El camarero, al percatarse del débil llanto de la chica, tocó cariñosamente su hombro con la intención de consolarla. Ella aceptó el gesto relajando su cuerpo y dejándole traspasar los límites de su espacio personal.

—Mira, yo sé que no me conoces de nada, pero créeme que sé que la vida no es un camino de rosas. Cuando tenía doce años perdí a mi padre y a los dieciocho empecé a gestionar junto a mis hermanos las fincas que había recibido en herencia. Quería manejar mi propio dinero y estudiar no me atraía demasiado. —Hizo una pausa para darle una calada al pitillo—. Todo parecía indicar que mi vida estaba ya encaminada. Pero no fue así. Hace unos meses sentí que ese no era mi sitio. No podía más. No quería vivir en el campo como un señorito andaluz eternamente, eso no era para mí —Vicente apuró su cigarro hasta el límite con el filtro—. Así que decidí dejar Sevilla, vender mi parte de la herencia a mis hermanos, y venir a Madrid a buscarme la vida.

La joven miraba perpleja al camarero, no entendía por qué le estaba contando aquella historia. Vicente, consciente de su asombro, se lo aclaró.

—Con todo este discurso, lo que quiero decirte es que dejes de llorar y no estés triste. Vive, haz que lo tuyos se sientan orgullosos de ti y, haya pasado lo que haya pasado, nunca te separes de tu familia. —Tiró la colilla al suelo—. El mejor consejo que me dieron a mí hace tiempo es que nunca olvidase que la luz ilumina el sendero que nos conduce a nuestros objetivos y que la oscuridad nos desvía de él.

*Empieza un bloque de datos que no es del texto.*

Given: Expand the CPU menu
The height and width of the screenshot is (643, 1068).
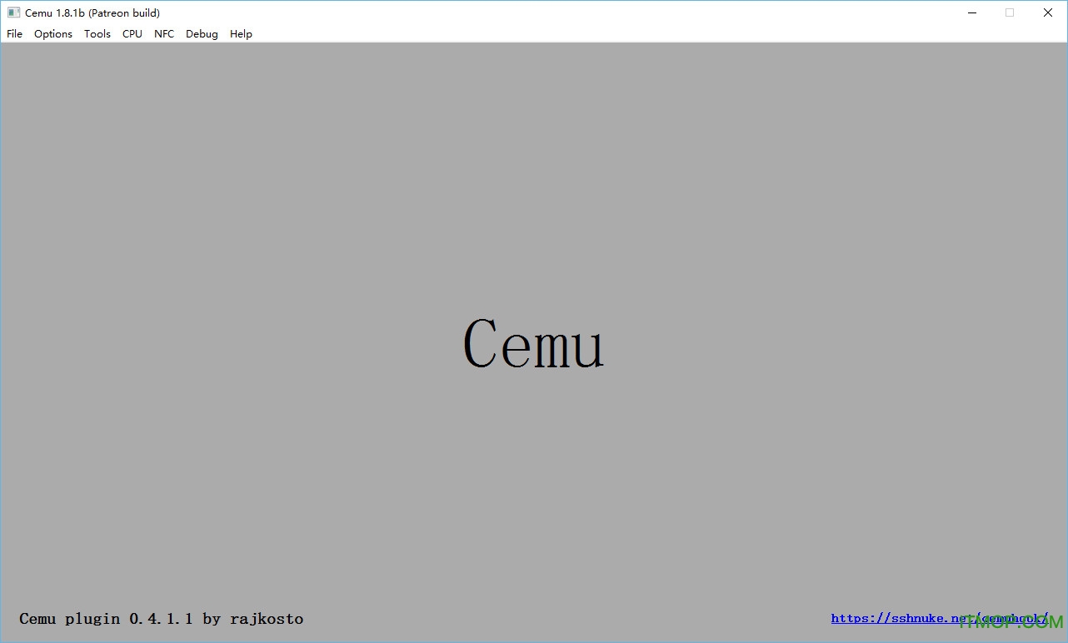Looking at the screenshot, I should [132, 34].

La chica de los bares no daba crédito. Aquel camarero parecía un mensajero divino que tenía las palabras de aliento perfectas para ella.

—Gracias, de verdad —dijo con un hilo de voz.

Tras aquel primer encuentro, se hicieron grandes amigos. Todas las mañanas la joven bajaba a desayunar con Vicente. El olor a tostadas, café y zumo recién exprimido les acompañaba mientras charlaban, escuchaban música o comentaban las ofertas de trabajo que había encontrado ella en los portales de empleo en los que estaba registrada.

Estuvo eternamente agradecida a Vicente, pues, sin saberlo, las palabras que le dedicó aquella mañana de diciembre, cuando aún era una extraña, habían supuesto un punto de inflexión para ella. La chica de los bares pasó a mejor vida. Y, gracias a los consejos y el apoyo de Vicente, la joven que se escondía detrás de este personaje resurgió de sus cenizas. Después de unos meses buscando trabajo, le ofrecieron un empleo en una radio local. Empezaba una nueva etapa en su vida, personal y profesionalmente hablando. El día que comenzó a trabajar, antes de enfrentarse a su primer directo, cerró los ojos y susurró: «Va por ti, papá».